◆ SUPPLIED PASSAGE ◆
====
Talk:Quicksort (Python)

From LiteratePrograms
Jump to: navigation, search

[edit] Cool

Cool article, Allan. I'm just learning Python and it's neat to see some different ways of leveraging the language features for this simple problem. Deco 03:10, 4 June 2006 (PDT)

Also, the download page version of your program revealed several problems with the Python syntax highlighting, such as missing support for triple quoted strings and busted string highlighting in general. I fixed it (I think). Deco 03:30, 4 June 2006 (PDT)
Honestly, I just learning Python too :-) I think this may have been the first complete Python program I've written from scratch myself. Glad you like the article though! Thanks for fixing the highlighting issues (and my spelling error)! --Allan McInnes (talk) 09:10, 4 June 2006 (PDT)

[edit] Optimized versions slower?

Hey Allan. I did some timing (just using "time python" and some small editing) on a list of 10,000 items and it appears that in fact the first version is much faster than the other two, and the second is faster than the third, with times of 0.19 sec, 2.2 sec, and 3.8 sec. In each case I checked that the list was sorted correctly. Could it be that your intuition about which program is faster was defeated by some clever compiler optimizations? Deco 16:57, 4 June 2006 (PDT)
====
◆ SET OF TASKS ◆
(1) From the Quicksort (Python) talk page, extract the words between "[edit] Cool" and "03:10, 4 June 2006 (PDT)", inclusive.
(2) Rename "screenshot" to "screen capture" in the rows running from the first row through the line that contains "followers-link: 42.5K Followers", inclusive. Return only those lines, with nothing else altered.

Stored items from a collection:
====
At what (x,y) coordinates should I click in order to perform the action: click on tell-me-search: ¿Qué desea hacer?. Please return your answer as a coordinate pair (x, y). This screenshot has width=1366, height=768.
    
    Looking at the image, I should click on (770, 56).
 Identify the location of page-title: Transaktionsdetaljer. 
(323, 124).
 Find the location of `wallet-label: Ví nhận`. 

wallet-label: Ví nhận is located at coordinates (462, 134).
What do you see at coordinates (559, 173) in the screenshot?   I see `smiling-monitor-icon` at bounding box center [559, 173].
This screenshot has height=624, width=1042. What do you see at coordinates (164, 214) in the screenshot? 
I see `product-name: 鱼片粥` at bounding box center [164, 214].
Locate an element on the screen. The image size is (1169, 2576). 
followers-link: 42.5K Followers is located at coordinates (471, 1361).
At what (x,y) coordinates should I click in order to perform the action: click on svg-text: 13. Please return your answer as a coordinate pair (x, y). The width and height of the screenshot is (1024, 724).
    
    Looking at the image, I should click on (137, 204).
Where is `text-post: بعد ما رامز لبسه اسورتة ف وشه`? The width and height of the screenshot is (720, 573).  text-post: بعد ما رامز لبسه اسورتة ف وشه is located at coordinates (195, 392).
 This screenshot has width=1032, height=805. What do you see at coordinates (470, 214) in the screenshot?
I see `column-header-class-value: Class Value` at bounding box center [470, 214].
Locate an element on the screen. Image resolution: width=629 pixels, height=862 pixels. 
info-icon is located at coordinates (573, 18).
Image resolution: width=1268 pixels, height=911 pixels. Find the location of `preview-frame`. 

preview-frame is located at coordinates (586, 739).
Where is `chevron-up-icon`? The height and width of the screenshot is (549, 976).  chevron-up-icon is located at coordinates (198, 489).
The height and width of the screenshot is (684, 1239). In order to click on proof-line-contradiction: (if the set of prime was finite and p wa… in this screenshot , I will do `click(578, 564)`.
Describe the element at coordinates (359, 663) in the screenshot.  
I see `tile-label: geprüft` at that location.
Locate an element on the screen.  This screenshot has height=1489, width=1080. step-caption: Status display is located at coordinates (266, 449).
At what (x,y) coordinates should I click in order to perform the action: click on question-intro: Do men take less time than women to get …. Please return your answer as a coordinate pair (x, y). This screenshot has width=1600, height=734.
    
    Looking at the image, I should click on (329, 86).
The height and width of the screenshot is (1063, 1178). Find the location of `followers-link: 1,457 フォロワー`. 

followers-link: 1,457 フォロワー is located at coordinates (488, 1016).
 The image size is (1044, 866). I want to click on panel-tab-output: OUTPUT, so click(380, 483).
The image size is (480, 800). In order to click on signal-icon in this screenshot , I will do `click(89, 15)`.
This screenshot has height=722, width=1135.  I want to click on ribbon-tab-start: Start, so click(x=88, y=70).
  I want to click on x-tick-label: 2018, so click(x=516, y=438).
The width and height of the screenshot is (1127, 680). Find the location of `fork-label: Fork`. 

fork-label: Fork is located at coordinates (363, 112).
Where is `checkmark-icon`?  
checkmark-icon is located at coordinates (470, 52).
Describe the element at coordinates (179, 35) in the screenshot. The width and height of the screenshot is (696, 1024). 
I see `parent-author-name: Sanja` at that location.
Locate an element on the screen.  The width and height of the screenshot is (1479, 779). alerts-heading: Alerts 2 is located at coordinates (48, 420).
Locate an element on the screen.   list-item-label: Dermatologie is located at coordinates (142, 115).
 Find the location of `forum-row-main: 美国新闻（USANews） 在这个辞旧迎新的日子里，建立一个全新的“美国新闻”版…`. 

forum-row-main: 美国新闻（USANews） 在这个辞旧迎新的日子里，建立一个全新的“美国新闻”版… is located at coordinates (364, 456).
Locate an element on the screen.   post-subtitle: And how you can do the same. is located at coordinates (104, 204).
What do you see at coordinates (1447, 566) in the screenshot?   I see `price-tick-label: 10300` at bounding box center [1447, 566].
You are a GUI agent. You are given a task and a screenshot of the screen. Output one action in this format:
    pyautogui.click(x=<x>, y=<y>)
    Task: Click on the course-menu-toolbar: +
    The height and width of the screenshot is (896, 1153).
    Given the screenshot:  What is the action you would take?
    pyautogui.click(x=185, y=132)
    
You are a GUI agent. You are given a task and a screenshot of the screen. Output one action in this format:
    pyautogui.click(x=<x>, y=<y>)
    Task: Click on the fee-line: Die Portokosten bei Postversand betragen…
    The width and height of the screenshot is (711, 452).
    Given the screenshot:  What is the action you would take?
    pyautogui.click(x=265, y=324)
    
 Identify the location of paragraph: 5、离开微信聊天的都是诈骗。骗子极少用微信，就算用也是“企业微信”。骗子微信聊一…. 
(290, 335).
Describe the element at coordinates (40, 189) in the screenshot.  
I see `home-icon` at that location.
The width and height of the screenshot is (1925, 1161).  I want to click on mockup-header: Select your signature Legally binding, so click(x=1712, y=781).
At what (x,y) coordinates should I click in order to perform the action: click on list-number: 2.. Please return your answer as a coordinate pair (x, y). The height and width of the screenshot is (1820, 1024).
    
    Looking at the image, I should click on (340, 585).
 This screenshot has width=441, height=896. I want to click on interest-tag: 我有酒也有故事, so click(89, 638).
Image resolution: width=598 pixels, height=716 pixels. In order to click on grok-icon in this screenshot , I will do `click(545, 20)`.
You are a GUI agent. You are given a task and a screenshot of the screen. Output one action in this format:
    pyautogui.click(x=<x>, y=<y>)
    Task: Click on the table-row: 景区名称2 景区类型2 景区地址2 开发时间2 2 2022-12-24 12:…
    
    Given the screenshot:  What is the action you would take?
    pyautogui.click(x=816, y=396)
====
◆ ANSWERS BY ITEM NUMBER ◆
(1)
[edit] Cool

Cool article, Allan. I'm just learning Python and it's neat to see some different ways of leveraging the language features for this simple problem. Deco 03:10, 4 June 2006 (PDT)

(2)
At what (x,y) coordinates should I click in order to perform the action: click on tell-me-search: ¿Qué desea hacer?. Please return your answer as a coordinate pair (x, y). This screen capture has width=1366, height=768.
    
    Looking at the image, I should click on (770, 56).
 Identify the location of page-title: Transaktionsdetaljer. 
(323, 124).
 Find the location of `wallet-label: Ví nhận`. 

wallet-label: Ví nhận is located at coordinates (462, 134).
What do you see at coordinates (559, 173) in the screen capture?   I see `smiling-monitor-icon` at bounding box center [559, 173].
This screen capture has height=624, width=1042. What do you see at coordinates (164, 214) in the screen capture? 
I see `product-name: 鱼片粥` at bounding box center [164, 214].
Locate an element on the screen. The image size is (1169, 2576). 
followers-link: 42.5K Followers is located at coordinates (471, 1361).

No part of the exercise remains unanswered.